Rodent farming could be the next sustainable agribusiness

A closeup shot of a group of cute nutrias lying on the soil
Rodents are often seen as pests on farms because they tend to munch on crops and other vulnerable objects in the field and stocks. However, there are already some farmers in Australia raising rodents as livestock. 
While rodent farming is not entirely new for some farmers in Australia, it is still perceived as unusual and the market is not established. A farmer shared that the invisibility of rodents in the livestock market changed when the pandemic struck last 2020. During the height of the lockdowns, the demand for reptiles as pets increased drastically. Many people devoted their time to taking care of reptiles, such as snakes and lizards, while they were stuck at home. The increase in the pet reptile population also meant an increase in the need for pet food, such as rodents. During the pandemic lockdowns, rodent farmers were busy keeping up with the demand for small and medium-sized rodents as food for pet reptiles. 

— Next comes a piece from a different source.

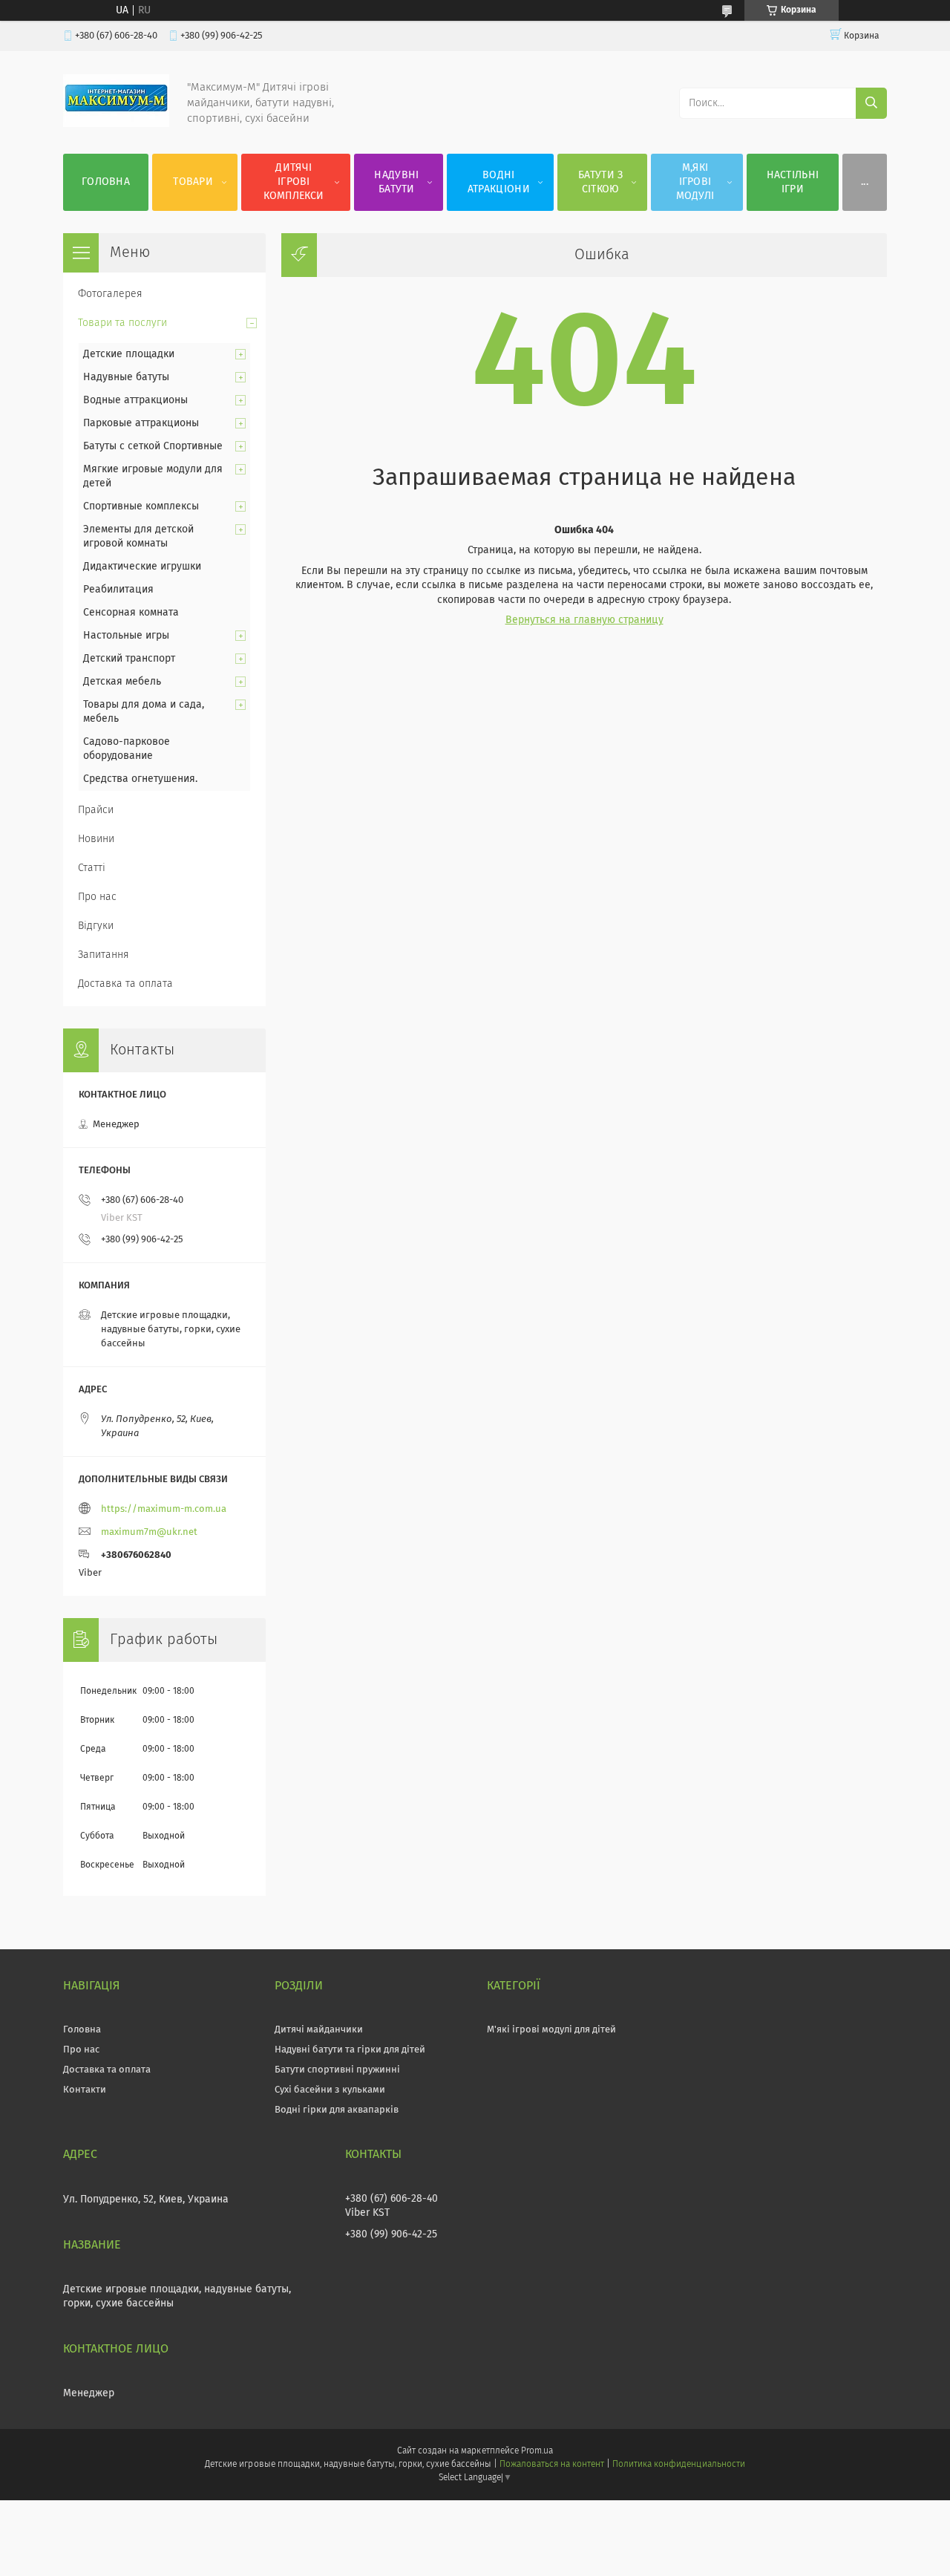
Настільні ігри (793, 182)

A farmer shared that raising rodents is much easier than raising chickens, cows, or sheep. The small size of rodents is both space and resource-saving. Their meat, though still generally used for animal consumption, can also be reconsidered as potential sustainable meat for humans in the coming years. The farmer also shared that rodents taste just like chicken, and it is a must-try. 
In a world with a continuously growing population but fast-depleting resources, rodent farming could potentially help in attaining food security not just for pets, but also for humans.